Obviously, even if the model is exact and true, the forecast of Y(t+1) is only as good as the non model-based forecast of X(t+1). Garbage X(t+1) in, garbage Y(t+1) out."

I meet your misunderstanding with my own misunderstanding. What is a "non model-based forecast"? Meaning a non-structural model? (As in, economic "structure".)

Because there simply has to be some model for X. Even picking numbers completely at random is a type of model. (The formal definition of a statistical model is a family of related distributions.) And once that submodel is fixed, it becomes part of the supermodel.

Except for toy models, macro models always have a lag. The reduced form typically looks like Y(t) = R(X(t)), but X(t) can be a messy thing. It can and generally will include lags of Y (known at t-1 implies known at t, so the dating isn't a problem), variables that occur at t but won't be known till t+1, variables that occur at t but won't ever be definitely known. Most of the 'action' occurs in the part of X(t) that is comprised of lags of Y(t). In that way, the forecast of X(t+1) doesn't require a "non model-based forecast" -- the model itself 'forecasts' X(t+1). But the shocks at time t+1 will still have effects.

Even Y can include things that we don't see. For example, an 'unseen' (to the econometrician) 'shock' -- call it Z -- can be AR(1), so it's often useful to include Z(t) in Y(t). That just means that we only have a distribution (not an observation) on part of Y -- but the effect can be partially deduced from the effect on the part of Y that we do observe.

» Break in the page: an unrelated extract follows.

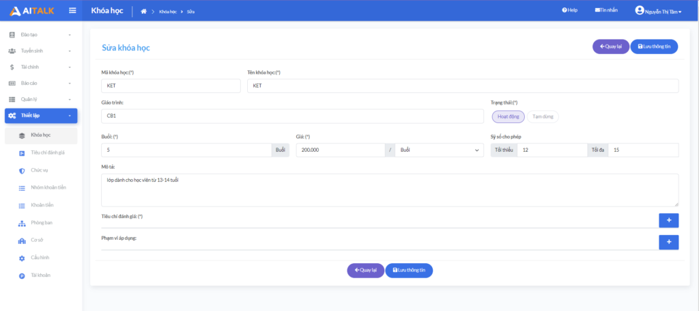Select Tiêu chí đánh giá in sidebar
This screenshot has width=699, height=311.
[x=47, y=152]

Oh, and it's also not necessarily the case that forecast-Y(t)=R( forecast-X(t) ). You always have to go back to the distribution.

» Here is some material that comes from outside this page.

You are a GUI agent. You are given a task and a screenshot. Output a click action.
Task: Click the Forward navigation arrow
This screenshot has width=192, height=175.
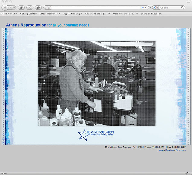[11, 8]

Physical laws describe how systems evolve over time. Time appears explicitly. You don't need to 'forecast', the equations tell you what they system is doing for any given initial conditions and time.

I suppose it depends what you think "based" means in the phrase "model-based forecasting."

jh: OK, someone who simply extrapolates a trend without claiming to understand it, for example, can be said to have a "model". But it's not really an economic model, unless you have some sort of theory to explain why people's behaviour must or should follow a trend. I was meaning "model" in that second sense, I suppose.

jh2: Agreed. It only works exactly if R is linear, right? Otherwise you need the distribution of X as well as E(X(t)) to talk about E(Y(t)).

Patrick: some physical laws can help tell you how things will evolve over time: the law of conservation of momentum, for example. These give you equations of the form y(t)=s(y(t-1)). But most of the equations in economics models seem to be of the form y(t)=s(x(t)). And we can only tell how y evolves over time if we know how x evolves over time. But if x is exogenous, the model itself, by definition, doesn't tell us how x evolves. So we put a curvy ruler on x, and extrapolate atheoretically.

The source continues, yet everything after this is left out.